Advocates of loosening state government oversight of health care scored major victories during this legislative session, foremost of which was their long sought-after repeal of restrictions on new hospital construction in Florida, the Fort Meyers News-Press has reported in an extensive story.
Assuming Gov. Ron DeSantis signs off on the changes, it could soon clear the way for two new health centers in south Lee County that opponents are currently suing to keep from being built.
Health industry insiders say other more specialized medical facilities could challenge the market dominance of the region’s existing hospital systems.
House Bill 21 would end the state’s Certificate of Need (or CON) review of general hospitals, such as the proposed facilities Lee Health and HCA Healthcare are proposing for Estero. This would also end such oversight of “tertiary hospital services,” including new neonatal intensive care units and organ transplant centers, starting July 1.
CON reviews for new specialty hospitals, such as new children’s health centers, would end in 2021.
Florida’s nearly 50-year-old CON law requires health care providers to get state approval to build new health centers or expand certain, complex medical services. Facilities subject to this oversight include hospitals, nursing homes, hospice centers and intermediate care facilities for the developmentally disabled.
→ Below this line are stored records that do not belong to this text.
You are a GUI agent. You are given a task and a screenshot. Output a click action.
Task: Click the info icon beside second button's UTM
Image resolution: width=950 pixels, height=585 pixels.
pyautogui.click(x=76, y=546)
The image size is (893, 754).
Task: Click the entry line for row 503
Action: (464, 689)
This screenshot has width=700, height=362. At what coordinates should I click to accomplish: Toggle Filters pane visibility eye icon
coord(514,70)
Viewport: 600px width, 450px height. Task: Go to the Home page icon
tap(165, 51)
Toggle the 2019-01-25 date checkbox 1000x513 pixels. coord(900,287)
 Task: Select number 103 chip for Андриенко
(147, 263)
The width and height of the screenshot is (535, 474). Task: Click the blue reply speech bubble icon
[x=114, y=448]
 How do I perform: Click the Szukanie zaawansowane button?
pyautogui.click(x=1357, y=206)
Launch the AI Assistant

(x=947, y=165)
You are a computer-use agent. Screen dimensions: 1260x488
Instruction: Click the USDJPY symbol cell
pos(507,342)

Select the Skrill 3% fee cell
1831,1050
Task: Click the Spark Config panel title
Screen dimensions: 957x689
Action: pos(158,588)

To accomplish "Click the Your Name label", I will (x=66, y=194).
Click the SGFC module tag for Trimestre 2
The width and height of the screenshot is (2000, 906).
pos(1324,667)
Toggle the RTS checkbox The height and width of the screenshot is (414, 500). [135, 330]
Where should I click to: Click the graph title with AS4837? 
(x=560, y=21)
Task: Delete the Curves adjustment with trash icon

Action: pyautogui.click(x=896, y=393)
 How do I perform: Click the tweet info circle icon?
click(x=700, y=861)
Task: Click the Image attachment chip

Proponents argue that ending the state’s ability to veto proposed new hospitals will encourage more health care competition and, by extension, help drive down prices.
“It just makes no sense to me why the government would have a say in whether a hospital can open or not when that should be a question dictated by the market,” said Rep. Ray Rodrigues, R-Estero, chairman of the House Health & Human Services Committee. “I think competition is always good for consumers.”
Lee Health won state approval last year for an 82-bed hospital planned for its outpatient medical campus just south of the Coconut Point shopping center in Estero. State regulators simultaneously approved an application from HCA Healthcare for an 80-bed health center less than five miles away.
This prompted immediate objections from the Naples-based NCH Healthcare System, which is vying for a share of patients in the fast-growing area. Physicians Regional Healthcare System, another Collier County hospital operator, filed its own objections to the plan.
Those objections are still pending a decision from a state administrative law judge. A repeal of hospital reviews would presumably make those legal challenges go away.
But Lee Health, a public hospital system serving disproportionate numbers of under-insured patients, has long opposed a full elimination of state hospital reviews.
As opponents of such deregulation argue, leaving hospital construction up to the free market might allow health centers specializing in lucrative medical specialties to siphon away higher-paying patients from safety-net providers like Lee Health.
“We’ve never had an issue with competition, as long as it was fair,” said Larry Antonucci, president and CEO of Lee Health. “But the way this law is written, it allows anybody to build any sized hospital without even a requirement for an emergency room, without a requirement to accept Medicaid, and without a requirement to take care of uninsured patients. So, I think it really puts us at a disadvantage.”